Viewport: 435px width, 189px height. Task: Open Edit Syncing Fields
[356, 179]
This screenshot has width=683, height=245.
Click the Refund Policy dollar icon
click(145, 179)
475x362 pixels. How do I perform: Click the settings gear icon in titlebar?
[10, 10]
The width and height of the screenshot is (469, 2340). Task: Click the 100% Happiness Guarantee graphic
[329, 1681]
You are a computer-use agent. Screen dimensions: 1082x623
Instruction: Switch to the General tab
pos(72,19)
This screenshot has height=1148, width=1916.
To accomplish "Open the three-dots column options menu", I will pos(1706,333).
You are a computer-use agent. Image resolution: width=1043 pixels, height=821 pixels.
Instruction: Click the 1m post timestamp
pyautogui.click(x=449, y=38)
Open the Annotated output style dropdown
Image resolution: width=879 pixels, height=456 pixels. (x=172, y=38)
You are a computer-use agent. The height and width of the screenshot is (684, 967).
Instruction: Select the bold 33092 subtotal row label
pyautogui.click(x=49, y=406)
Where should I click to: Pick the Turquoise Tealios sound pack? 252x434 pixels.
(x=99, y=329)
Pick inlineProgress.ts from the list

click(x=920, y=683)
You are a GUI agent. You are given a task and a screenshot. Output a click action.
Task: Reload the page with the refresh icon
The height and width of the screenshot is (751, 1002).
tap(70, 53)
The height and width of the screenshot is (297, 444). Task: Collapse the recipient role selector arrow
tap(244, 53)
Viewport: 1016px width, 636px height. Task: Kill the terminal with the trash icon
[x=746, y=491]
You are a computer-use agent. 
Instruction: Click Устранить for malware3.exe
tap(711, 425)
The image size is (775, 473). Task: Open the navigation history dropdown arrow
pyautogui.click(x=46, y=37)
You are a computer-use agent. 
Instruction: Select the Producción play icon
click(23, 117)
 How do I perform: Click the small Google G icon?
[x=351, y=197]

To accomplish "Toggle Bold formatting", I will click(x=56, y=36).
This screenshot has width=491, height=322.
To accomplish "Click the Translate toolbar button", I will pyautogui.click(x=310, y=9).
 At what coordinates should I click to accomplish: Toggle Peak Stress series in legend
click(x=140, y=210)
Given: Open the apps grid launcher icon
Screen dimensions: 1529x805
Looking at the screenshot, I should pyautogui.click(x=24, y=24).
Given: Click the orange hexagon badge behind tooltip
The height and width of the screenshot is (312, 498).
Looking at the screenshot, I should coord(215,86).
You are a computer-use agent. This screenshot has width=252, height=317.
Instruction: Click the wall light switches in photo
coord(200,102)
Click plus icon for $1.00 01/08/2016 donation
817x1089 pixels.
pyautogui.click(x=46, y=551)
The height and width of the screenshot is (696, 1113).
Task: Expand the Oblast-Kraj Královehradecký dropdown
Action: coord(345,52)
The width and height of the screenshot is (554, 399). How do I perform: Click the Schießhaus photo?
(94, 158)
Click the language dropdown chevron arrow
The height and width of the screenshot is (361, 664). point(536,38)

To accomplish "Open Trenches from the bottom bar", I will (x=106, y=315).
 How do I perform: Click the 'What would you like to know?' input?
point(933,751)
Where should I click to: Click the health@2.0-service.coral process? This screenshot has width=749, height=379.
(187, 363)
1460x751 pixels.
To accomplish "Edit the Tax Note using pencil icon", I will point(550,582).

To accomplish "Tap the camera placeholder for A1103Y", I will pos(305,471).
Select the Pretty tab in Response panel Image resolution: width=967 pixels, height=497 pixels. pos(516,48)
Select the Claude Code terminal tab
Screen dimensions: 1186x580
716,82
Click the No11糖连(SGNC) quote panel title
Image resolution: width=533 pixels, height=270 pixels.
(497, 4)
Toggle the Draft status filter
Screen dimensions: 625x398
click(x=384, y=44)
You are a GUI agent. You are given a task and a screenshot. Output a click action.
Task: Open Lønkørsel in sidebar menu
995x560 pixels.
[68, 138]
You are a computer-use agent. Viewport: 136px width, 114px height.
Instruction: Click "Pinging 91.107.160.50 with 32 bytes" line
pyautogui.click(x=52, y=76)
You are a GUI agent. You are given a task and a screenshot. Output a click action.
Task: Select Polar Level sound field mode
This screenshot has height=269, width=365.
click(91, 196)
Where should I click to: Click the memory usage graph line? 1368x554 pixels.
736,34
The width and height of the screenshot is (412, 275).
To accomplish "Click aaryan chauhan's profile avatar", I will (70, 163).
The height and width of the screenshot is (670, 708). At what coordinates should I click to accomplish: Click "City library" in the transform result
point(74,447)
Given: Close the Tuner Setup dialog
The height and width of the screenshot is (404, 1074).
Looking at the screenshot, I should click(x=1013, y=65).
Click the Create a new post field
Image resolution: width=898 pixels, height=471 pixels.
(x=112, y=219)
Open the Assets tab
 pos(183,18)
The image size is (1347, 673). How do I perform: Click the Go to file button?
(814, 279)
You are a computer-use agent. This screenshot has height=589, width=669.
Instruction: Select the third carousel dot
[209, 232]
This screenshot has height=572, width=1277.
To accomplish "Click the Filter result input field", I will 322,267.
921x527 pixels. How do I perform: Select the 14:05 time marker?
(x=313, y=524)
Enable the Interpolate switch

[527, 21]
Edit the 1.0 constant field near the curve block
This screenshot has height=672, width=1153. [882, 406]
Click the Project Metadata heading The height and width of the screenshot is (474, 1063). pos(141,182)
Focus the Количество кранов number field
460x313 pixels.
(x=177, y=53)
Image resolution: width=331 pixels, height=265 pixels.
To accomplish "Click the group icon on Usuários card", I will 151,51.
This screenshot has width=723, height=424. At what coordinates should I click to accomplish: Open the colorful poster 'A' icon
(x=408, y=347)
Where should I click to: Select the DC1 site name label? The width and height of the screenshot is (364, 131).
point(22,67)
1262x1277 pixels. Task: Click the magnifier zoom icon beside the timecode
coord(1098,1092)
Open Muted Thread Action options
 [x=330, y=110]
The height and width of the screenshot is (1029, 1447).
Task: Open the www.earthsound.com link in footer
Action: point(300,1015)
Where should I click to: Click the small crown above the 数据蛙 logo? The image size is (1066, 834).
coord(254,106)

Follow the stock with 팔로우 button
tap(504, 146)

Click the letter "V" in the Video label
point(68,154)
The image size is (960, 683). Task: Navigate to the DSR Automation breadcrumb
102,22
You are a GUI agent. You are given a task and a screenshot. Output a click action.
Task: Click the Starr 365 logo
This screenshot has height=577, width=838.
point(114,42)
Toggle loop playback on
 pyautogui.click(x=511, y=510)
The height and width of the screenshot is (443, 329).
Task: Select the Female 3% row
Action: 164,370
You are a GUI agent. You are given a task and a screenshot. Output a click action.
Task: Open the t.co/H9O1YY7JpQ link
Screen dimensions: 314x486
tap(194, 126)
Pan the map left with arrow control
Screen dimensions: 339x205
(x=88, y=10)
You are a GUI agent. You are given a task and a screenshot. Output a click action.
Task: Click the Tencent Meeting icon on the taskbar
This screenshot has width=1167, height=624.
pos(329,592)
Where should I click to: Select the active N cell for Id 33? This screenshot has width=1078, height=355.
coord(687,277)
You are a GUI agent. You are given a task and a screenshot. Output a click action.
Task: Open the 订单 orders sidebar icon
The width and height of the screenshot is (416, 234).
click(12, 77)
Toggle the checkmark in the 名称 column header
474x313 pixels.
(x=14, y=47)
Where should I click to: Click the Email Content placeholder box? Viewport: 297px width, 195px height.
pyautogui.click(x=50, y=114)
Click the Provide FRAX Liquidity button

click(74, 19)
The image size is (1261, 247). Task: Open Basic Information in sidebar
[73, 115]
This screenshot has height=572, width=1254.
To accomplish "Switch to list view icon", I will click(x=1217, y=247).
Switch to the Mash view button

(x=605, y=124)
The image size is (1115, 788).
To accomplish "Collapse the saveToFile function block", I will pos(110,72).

*TASK DESCRIPTION*:
Reproduce every one of the entries above, line for line, with no changes.

*THE COMPLETED TASK*:
Viewport: 435px width, 189px height. Task: Open Edit Syncing Fields
[356, 179]
This screenshot has width=683, height=245.
Click the Refund Policy dollar icon
click(145, 179)
475x362 pixels. How do I perform: Click the settings gear icon in titlebar?
[10, 10]
The width and height of the screenshot is (469, 2340). Task: Click the 100% Happiness Guarantee graphic
[329, 1681]
You are a computer-use agent. Screen dimensions: 1082x623
Instruction: Switch to the General tab
pos(72,19)
This screenshot has height=1148, width=1916.
To accomplish "Open the three-dots column options menu", I will pos(1706,333).
You are a computer-use agent. Image resolution: width=1043 pixels, height=821 pixels.
Instruction: Click the 1m post timestamp
pyautogui.click(x=449, y=38)
Open the Annotated output style dropdown
Image resolution: width=879 pixels, height=456 pixels. (x=172, y=38)
You are a computer-use agent. The height and width of the screenshot is (684, 967).
Instruction: Select the bold 33092 subtotal row label
pyautogui.click(x=49, y=406)
Where should I click to: Pick the Turquoise Tealios sound pack? 252x434 pixels.
(x=99, y=329)
Pick inlineProgress.ts from the list

click(x=920, y=683)
You are a GUI agent. You are given a task and a screenshot. Output a click action.
Task: Reload the page with the refresh icon
The height and width of the screenshot is (751, 1002).
tap(70, 53)
The height and width of the screenshot is (297, 444). Task: Collapse the recipient role selector arrow
tap(244, 53)
Viewport: 1016px width, 636px height. Task: Kill the terminal with the trash icon
[x=746, y=491]
You are a computer-use agent. 
Instruction: Click Устранить for malware3.exe
tap(711, 425)
The image size is (775, 473). Task: Open the navigation history dropdown arrow
pyautogui.click(x=46, y=37)
You are a computer-use agent. 
Instruction: Select the Producción play icon
click(23, 117)
 How do I perform: Click the small Google G icon?
[x=351, y=197]

To accomplish "Toggle Bold formatting", I will click(x=56, y=36).
This screenshot has width=491, height=322.
To accomplish "Click the Translate toolbar button", I will pyautogui.click(x=310, y=9).
 At what coordinates should I click to accomplish: Toggle Peak Stress series in legend
click(x=140, y=210)
Given: Open the apps grid launcher icon
Screen dimensions: 1529x805
Looking at the screenshot, I should pyautogui.click(x=24, y=24).
Given: Click the orange hexagon badge behind tooltip
The height and width of the screenshot is (312, 498).
Looking at the screenshot, I should coord(215,86).
You are a computer-use agent. This screenshot has width=252, height=317.
Instruction: Click the wall light switches in photo
coord(200,102)
Click plus icon for $1.00 01/08/2016 donation
817x1089 pixels.
pyautogui.click(x=46, y=551)
The height and width of the screenshot is (696, 1113).
Task: Expand the Oblast-Kraj Královehradecký dropdown
Action: coord(345,52)
The width and height of the screenshot is (554, 399). How do I perform: Click the Schießhaus photo?
(94, 158)
Click the language dropdown chevron arrow
The height and width of the screenshot is (361, 664). point(536,38)

To accomplish "Open Trenches from the bottom bar", I will (x=106, y=315).
 How do I perform: Click the 'What would you like to know?' input?
point(933,751)
Where should I click to: Click the health@2.0-service.coral process? This screenshot has width=749, height=379.
(187, 363)
1460x751 pixels.
To accomplish "Edit the Tax Note using pencil icon", I will point(550,582).

To accomplish "Tap the camera placeholder for A1103Y", I will pos(305,471).
Select the Pretty tab in Response panel Image resolution: width=967 pixels, height=497 pixels. pos(516,48)
Select the Claude Code terminal tab
Screen dimensions: 1186x580
716,82
Click the No11糖连(SGNC) quote panel title
Image resolution: width=533 pixels, height=270 pixels.
(497, 4)
Toggle the Draft status filter
Screen dimensions: 625x398
click(x=384, y=44)
You are a GUI agent. You are given a task and a screenshot. Output a click action.
Task: Open Lønkørsel in sidebar menu
995x560 pixels.
[68, 138]
You are a computer-use agent. Viewport: 136px width, 114px height.
Instruction: Click "Pinging 91.107.160.50 with 32 bytes" line
pyautogui.click(x=52, y=76)
You are a GUI agent. You are given a task and a screenshot. Output a click action.
Task: Select Polar Level sound field mode
This screenshot has height=269, width=365.
click(91, 196)
Where should I click to: Click the memory usage graph line? 1368x554 pixels.
736,34
The width and height of the screenshot is (412, 275).
To accomplish "Click aaryan chauhan's profile avatar", I will (70, 163).
The height and width of the screenshot is (670, 708). At what coordinates should I click to accomplish: Click "City library" in the transform result
point(74,447)
Given: Close the Tuner Setup dialog
The height and width of the screenshot is (404, 1074).
Looking at the screenshot, I should click(x=1013, y=65).
Click the Create a new post field
Image resolution: width=898 pixels, height=471 pixels.
(x=112, y=219)
Open the Assets tab
 pos(183,18)
The image size is (1347, 673). How do I perform: Click the Go to file button?
(814, 279)
You are a computer-use agent. This screenshot has height=589, width=669.
Instruction: Select the third carousel dot
[209, 232]
This screenshot has height=572, width=1277.
To accomplish "Click the Filter result input field", I will 322,267.
921x527 pixels. How do I perform: Select the 14:05 time marker?
(x=313, y=524)
Enable the Interpolate switch

[527, 21]
Edit the 1.0 constant field near the curve block
This screenshot has height=672, width=1153. [882, 406]
Click the Project Metadata heading The height and width of the screenshot is (474, 1063). pos(141,182)
Focus the Количество кранов number field
460x313 pixels.
(x=177, y=53)
Image resolution: width=331 pixels, height=265 pixels.
To accomplish "Click the group icon on Usuários card", I will 151,51.
This screenshot has width=723, height=424. At what coordinates should I click to accomplish: Open the colorful poster 'A' icon
(x=408, y=347)
Where should I click to: Select the DC1 site name label? The width and height of the screenshot is (364, 131).
point(22,67)
1262x1277 pixels. Task: Click the magnifier zoom icon beside the timecode
coord(1098,1092)
Open Muted Thread Action options
 [x=330, y=110]
The height and width of the screenshot is (1029, 1447).
Task: Open the www.earthsound.com link in footer
Action: point(300,1015)
Where should I click to: Click the small crown above the 数据蛙 logo? The image size is (1066, 834).
coord(254,106)

Follow the stock with 팔로우 button
tap(504, 146)

Click the letter "V" in the Video label
point(68,154)
The image size is (960, 683). Task: Navigate to the DSR Automation breadcrumb
102,22
You are a GUI agent. You are given a task and a screenshot. Output a click action.
Task: Click the Starr 365 logo
This screenshot has height=577, width=838.
point(114,42)
Toggle loop playback on
 pyautogui.click(x=511, y=510)
The height and width of the screenshot is (443, 329).
Task: Select the Female 3% row
Action: 164,370
You are a GUI agent. You are given a task and a screenshot. Output a click action.
Task: Open the t.co/H9O1YY7JpQ link
Screen dimensions: 314x486
tap(194, 126)
Pan the map left with arrow control
Screen dimensions: 339x205
(x=88, y=10)
You are a GUI agent. You are given a task and a screenshot. Output a click action.
Task: Click the Tencent Meeting icon on the taskbar
This screenshot has width=1167, height=624.
pos(329,592)
Where should I click to: Select the active N cell for Id 33? This screenshot has width=1078, height=355.
coord(687,277)
You are a GUI agent. You are given a task and a screenshot. Output a click action.
Task: Open the 订单 orders sidebar icon
The width and height of the screenshot is (416, 234).
click(12, 77)
Toggle the checkmark in the 名称 column header
474x313 pixels.
(x=14, y=47)
Where should I click to: Click the Email Content placeholder box? Viewport: 297px width, 195px height.
pyautogui.click(x=50, y=114)
Click the Provide FRAX Liquidity button

click(74, 19)
The image size is (1261, 247). Task: Open Basic Information in sidebar
[73, 115]
This screenshot has height=572, width=1254.
To accomplish "Switch to list view icon", I will click(x=1217, y=247).
Switch to the Mash view button

(x=605, y=124)
The image size is (1115, 788).
To accomplish "Collapse the saveToFile function block", I will pos(110,72).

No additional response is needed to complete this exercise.